> _TESTO FORNITO_:
════
Con la Legge di Stabilità 2016 l’Italia diventa l’unico paese al mondo assieme agli Stati Uniti a riconoscere lo status giuridico delle società benefiche o B-Corp, aziende for profit che vogliono condurre il proprio business con l’obiettivo statutario di avere un impatto positivo su ambiente e società.
È una storia cominciata nel 2010 quando lo Stato del Maryland approva il provvedimento che introduce nel codice civile, accanto alle società for profit e no profit, quelle for benefit. In breve tempo grandi gruppi come Patagonia (abbigliamento sportivo) e Ben&Jerry’s (gelato industriale) e la piattaforma di crowdfunding Kickstarter ottengono la certificazione di benefit corporation, o B-Corp, che attesta e misura il loro impegno rispetto a valori sociali, nonché a pratiche responsabili da un punto di vista sociale ed ambientale.
Ormai le B Corp sono oltre 1.600 a livello mondiale e vogliono fare la differenza e contribuire al cambiamento del sistema. Un impegno che viene espressamente manifestato tramite una dichiarazione di interdipendenza: “Dobbiamo essere il cambiamento che vogliamo vedere nel mondo, tutte le aziende dovrebbero essere gestite in modo da creare benessere alle persone e al pianeta; attraverso prodotti, pratiche e profitti, le aziende dovrebbero ambire a dare beneficio a tutti”.
════
> _DATI FORNITI_:
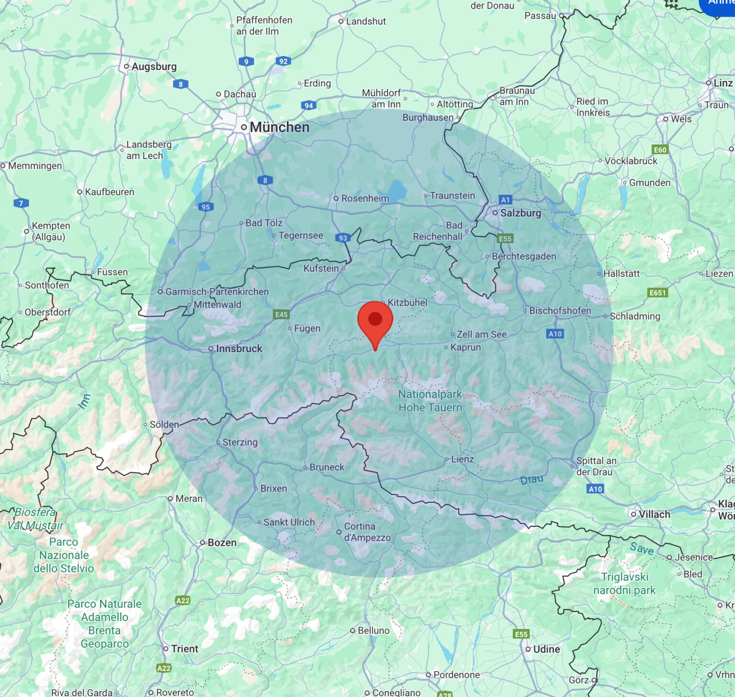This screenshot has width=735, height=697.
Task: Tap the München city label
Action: [279, 127]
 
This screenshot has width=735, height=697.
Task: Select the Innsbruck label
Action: [239, 349]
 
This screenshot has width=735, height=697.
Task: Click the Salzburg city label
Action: [521, 213]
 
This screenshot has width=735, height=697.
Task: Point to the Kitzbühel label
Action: [407, 302]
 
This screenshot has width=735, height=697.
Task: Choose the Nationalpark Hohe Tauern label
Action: [430, 401]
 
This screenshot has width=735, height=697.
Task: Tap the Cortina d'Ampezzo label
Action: [367, 532]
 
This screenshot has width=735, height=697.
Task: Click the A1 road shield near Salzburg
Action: [505, 199]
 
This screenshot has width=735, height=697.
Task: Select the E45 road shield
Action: [281, 314]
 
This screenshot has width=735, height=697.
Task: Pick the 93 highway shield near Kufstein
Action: [343, 238]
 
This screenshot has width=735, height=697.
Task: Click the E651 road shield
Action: [657, 293]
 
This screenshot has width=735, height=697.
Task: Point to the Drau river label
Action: [532, 479]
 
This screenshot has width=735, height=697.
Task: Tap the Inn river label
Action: [84, 402]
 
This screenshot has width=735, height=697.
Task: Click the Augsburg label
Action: [154, 66]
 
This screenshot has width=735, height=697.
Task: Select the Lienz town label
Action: [462, 459]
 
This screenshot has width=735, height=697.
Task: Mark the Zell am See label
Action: [481, 334]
════
> _OBIETTIVO DELL'ESERCIZIO_: Trascrivi senza modifiche la parte del testo fornito compresa tra "Con la Legge" e "sociale ed ambientale.", estremi inclusi.

> _RISPOSTA COMPLETA_:
Con la Legge di Stabilità 2016 l’Italia diventa l’unico paese al mondo assieme agli Stati Uniti a riconoscere lo status giuridico delle società benefiche o B-Corp, aziende for profit che vogliono condurre il proprio business con l’obiettivo statutario di avere un impatto positivo su ambiente e società.
È una storia cominciata nel 2010 quando lo Stato del Maryland approva il provvedimento che introduce nel codice civile, accanto alle società for profit e no profit, quelle for benefit. In breve tempo grandi gruppi come Patagonia (abbigliamento sportivo) e Ben&Jerry’s (gelato industriale) e la piattaforma di crowdfunding Kickstarter ottengono la certificazione di benefit corporation, o B-Corp, che attesta e misura il loro impegno rispetto a valori sociali, nonché a pratiche responsabili da un punto di vista sociale ed ambientale.